---- DATA PROVIDED

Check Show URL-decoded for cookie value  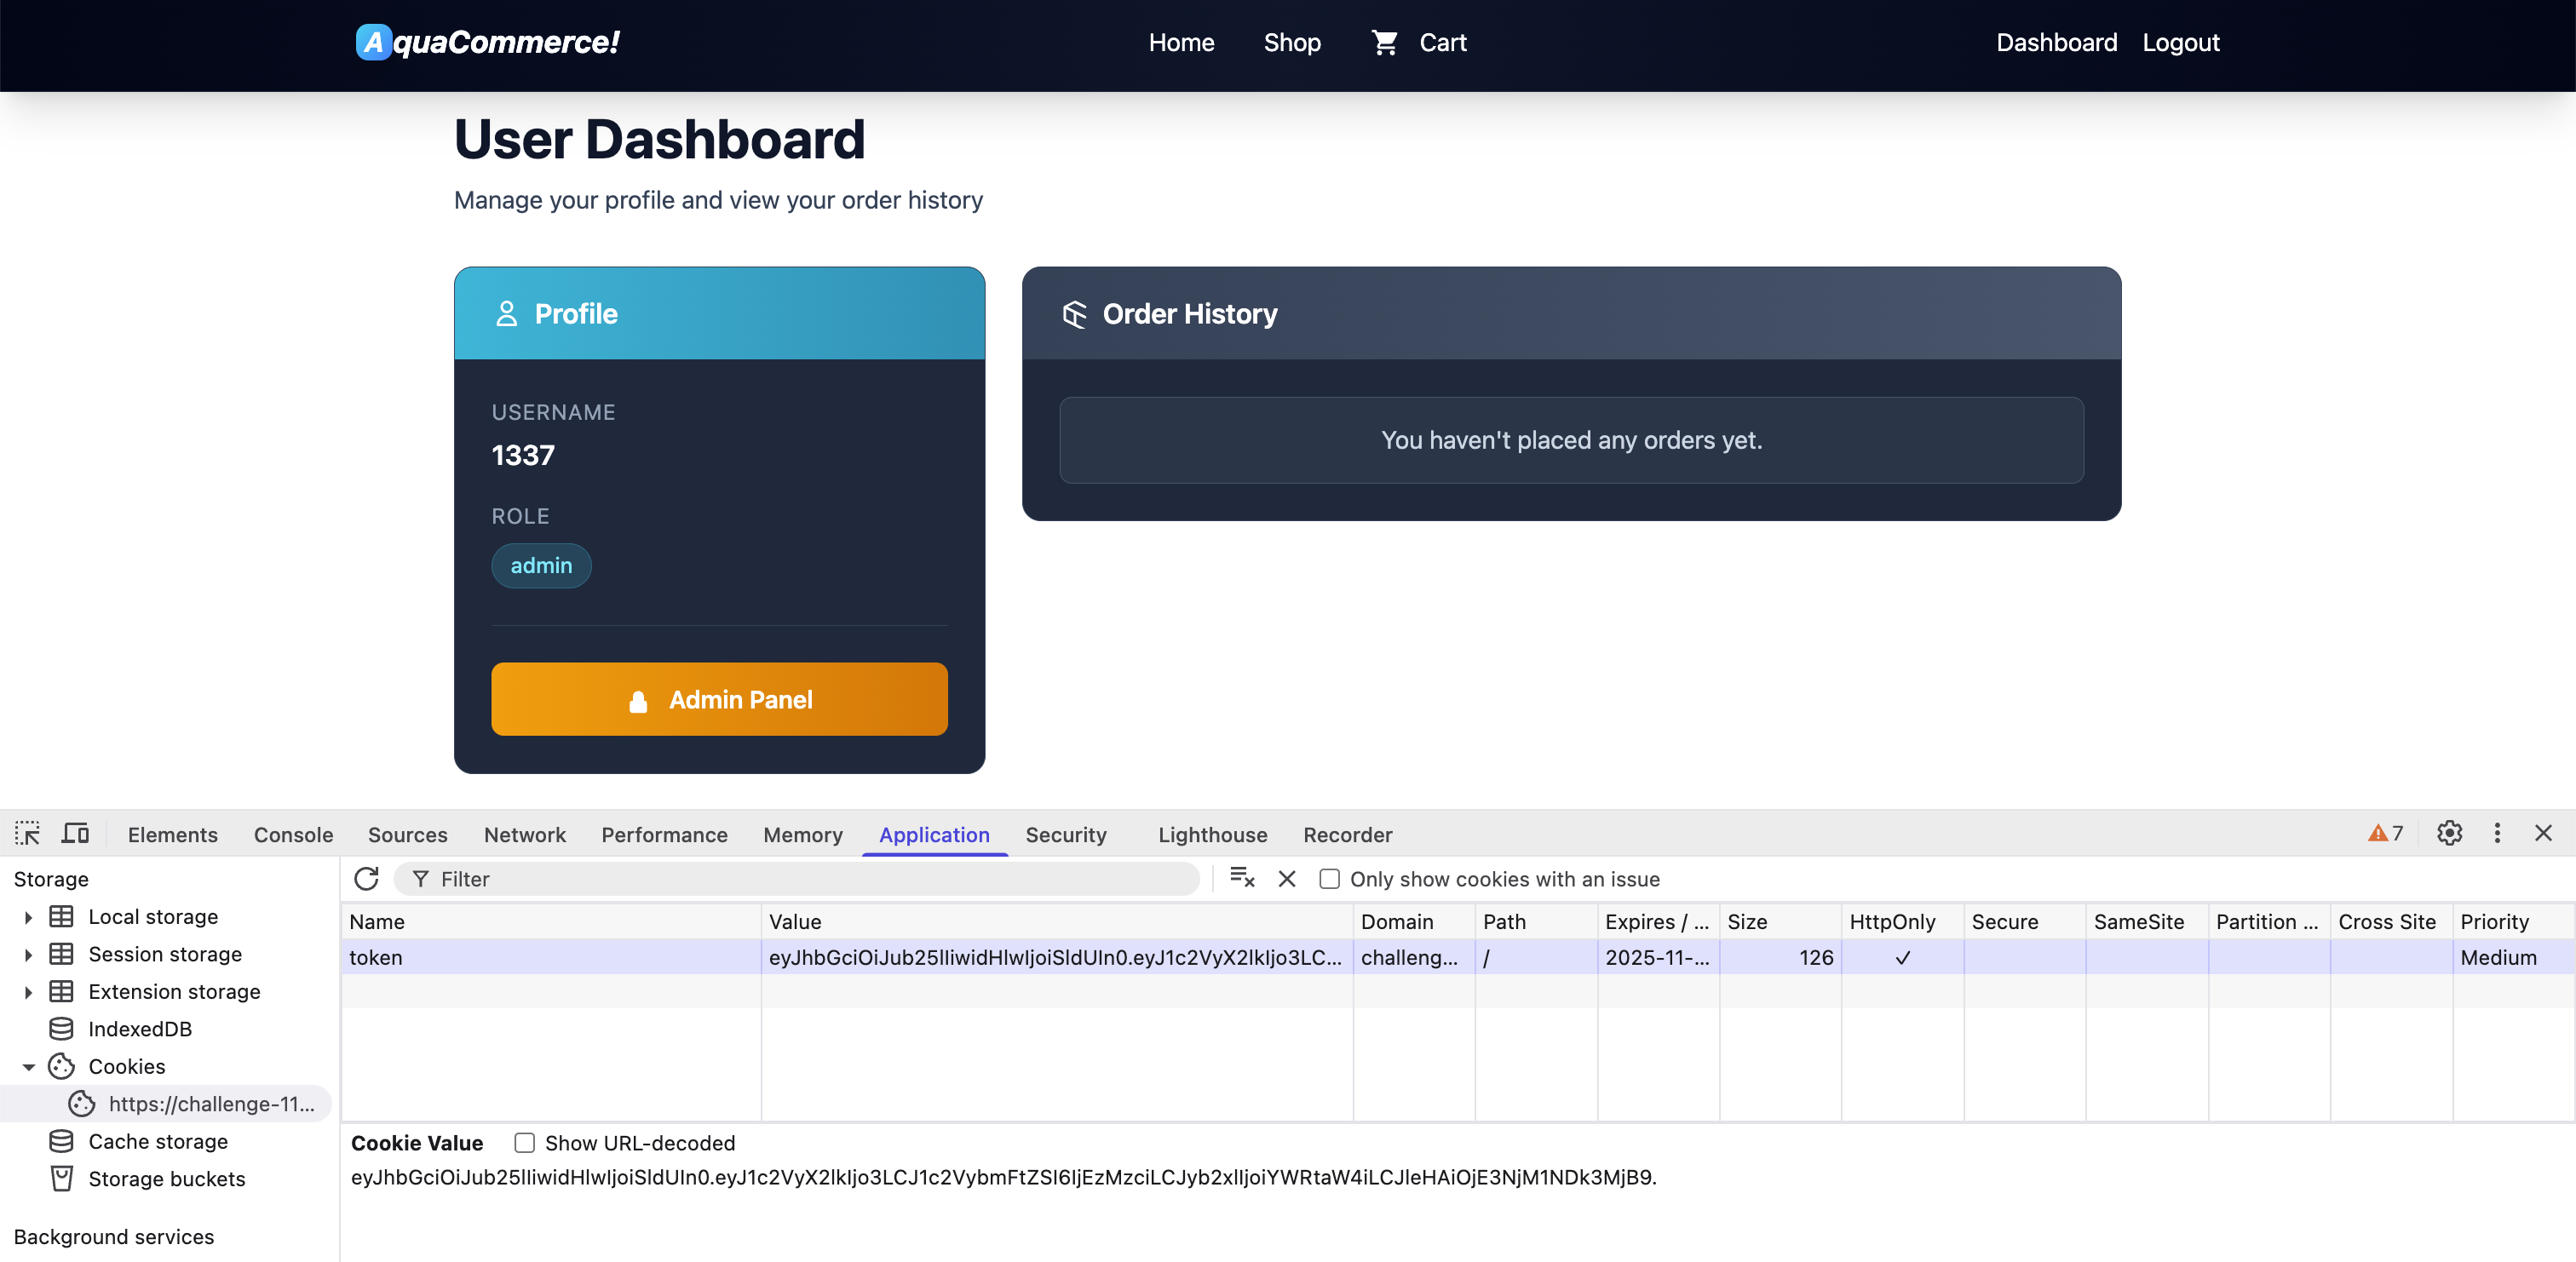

--------
---- DATA PROVIDED

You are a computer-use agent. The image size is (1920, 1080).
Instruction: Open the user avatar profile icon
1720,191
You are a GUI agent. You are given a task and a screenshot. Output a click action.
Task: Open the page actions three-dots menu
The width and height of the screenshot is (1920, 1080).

--------

_PROBLEM STATEMENT_.
The answer should consist of every line above in which "agent" appears.

_EXERCISE RESPONSE_.
You are a computer-use agent. The image size is (1920, 1080).
You are a GUI agent. You are given a task and a screenshot. Output a click action.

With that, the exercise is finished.